Кстати, книги, да и просто тексты на иностранных языках всегда вводили в шок всякий народ, стоящий на страже порядка. Даже самые безобидные из них становились предметом серьезных разбирательств, шума, гама, паники. Вспоминаю рассказ парня, как в армии (а он попал в ВДВ) его таскали на ковер за то, что ему мама прислала Диккенса на английском языке. Особист испуганно вертел в руках книгу, словно это была граната, из которой уже выдернута чека, и долго допытывался, зачем ему "эта зараза" в армии, будто нет нормальных книг в библиотеке части. И уж совсем анекдот произошел, когда, еще в семидесятых, я сам служил в армии. В соседнем с нами полку прямо на плацу нашли какой-то листок, исчерченный иероглифами (тут же решили, что его подбросили китайцы, так как именно в это время они стали нашим потенциальным противником). Но так как не только в части, но и во всем городе, в котором я служил, не нашлось ни одного переводчика с китайского, то с перепугу доложили по команде в Москву, и оттуда прилетел целый самолет с чекистами, контрразведчиками и переводчиками. Правда, в конце концов выяснилось, что иероглифы были не китайскими, а японскими и изображали они безобидную рекламу какой-то ерунды. Но шум вышел знатный...

Все время у меня в чужие исповеди врываются собственные воспоминания, но, наверное, так и будет на протяжении этой книги: все мы проживали одну жизнь, одну эпоху и были детьми одной Системы - просто в разной степени зависимости от нее: кого прижимало сильнее, кого - слабее, кто был более чувствителен к ее прикосновениям, а у кого кожа задубела настолько, что даже град камней воспринимался как порыв легкого ветерка. А, может, дело просто в обыкновенном везении - одному больше, другому меньше. Как на войне.

Так вот, что касается личных воспоминаний...

События, которые стали поворотными в судьбе Славомира Адамовича и сделавшие его секретным агентом КГБ, сексотом, стукачом, по случайности и мне были хорошо знакомы.

Шел 1986-й... Второй год горбачевской перестройки...

Как-то я услышал от Вадима Бакатина, одной из значительных фигур того времени:

- Ты знаешь, когда я понял, что все, что Система умерла? Когда Горбачев впервые произнес заморское слово "плюрализм". Все, решил я тогда, если вместо одной "гениальной" теории будет несколько - строй рухнет...

Может быть, первыми ощутили возможность этих перемен на "национальных окраинах", те, кого так усиленно убеждали, что появилась новая нация - "советский народ" и что адрес в паспорте - "не дом и не улица, наш адрес - Советский Союз".
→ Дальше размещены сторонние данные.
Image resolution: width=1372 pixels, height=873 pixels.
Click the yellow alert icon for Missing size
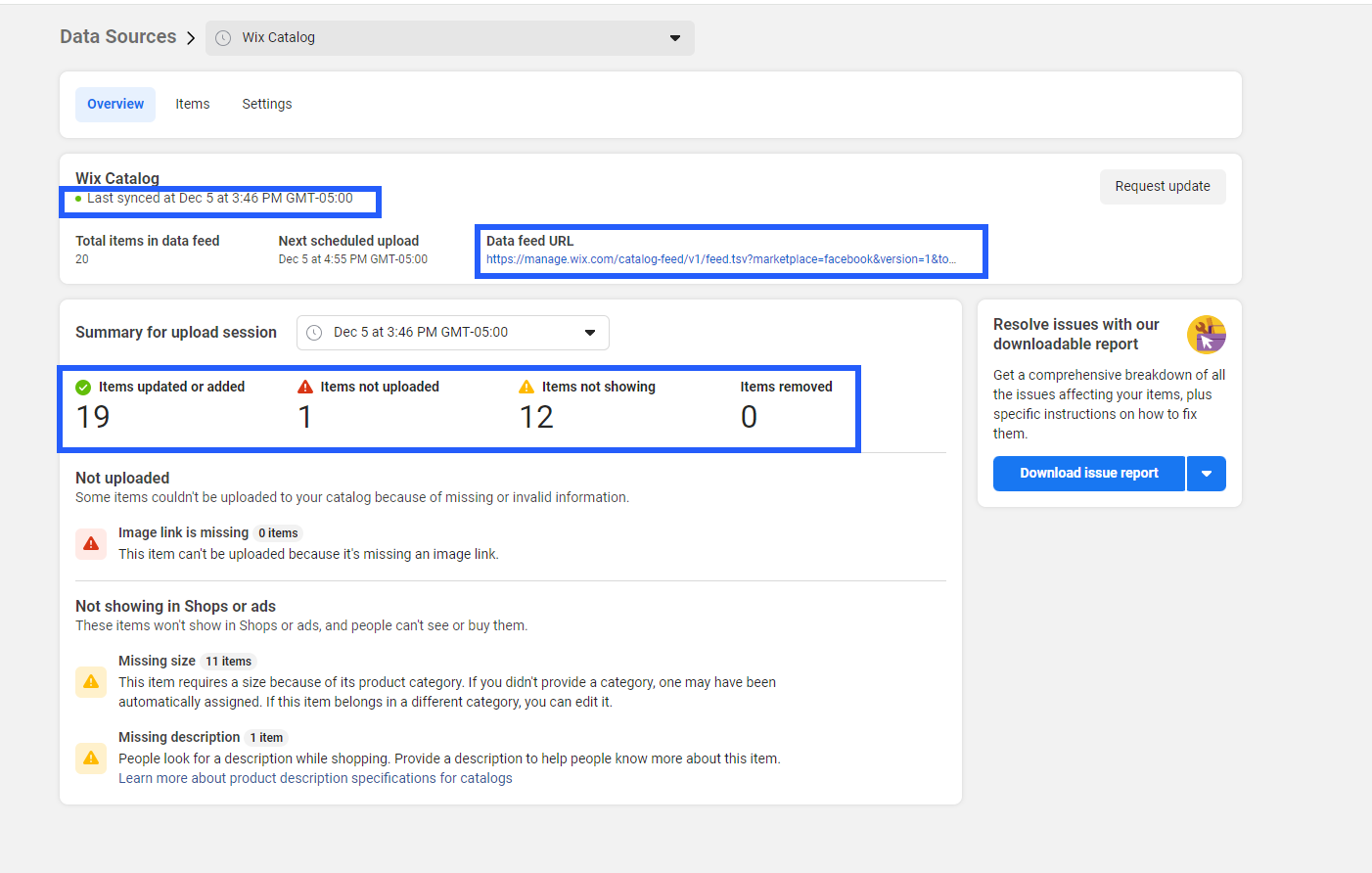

Да нет, хотелось и собственного дома, и собственной улицы, и языка своего, и истории, и традиций - всего того, чего не отнимешь у человека. Разве что силой, насилием. Но и то - не навсегда, как и оказалось впоследствии.

Прибалтика, Средняя Азия, Закавказье, Украина...

И вдруг до Москвы докатилась весть, что что-то происходит в тихой и вечно преданной Белоруссии.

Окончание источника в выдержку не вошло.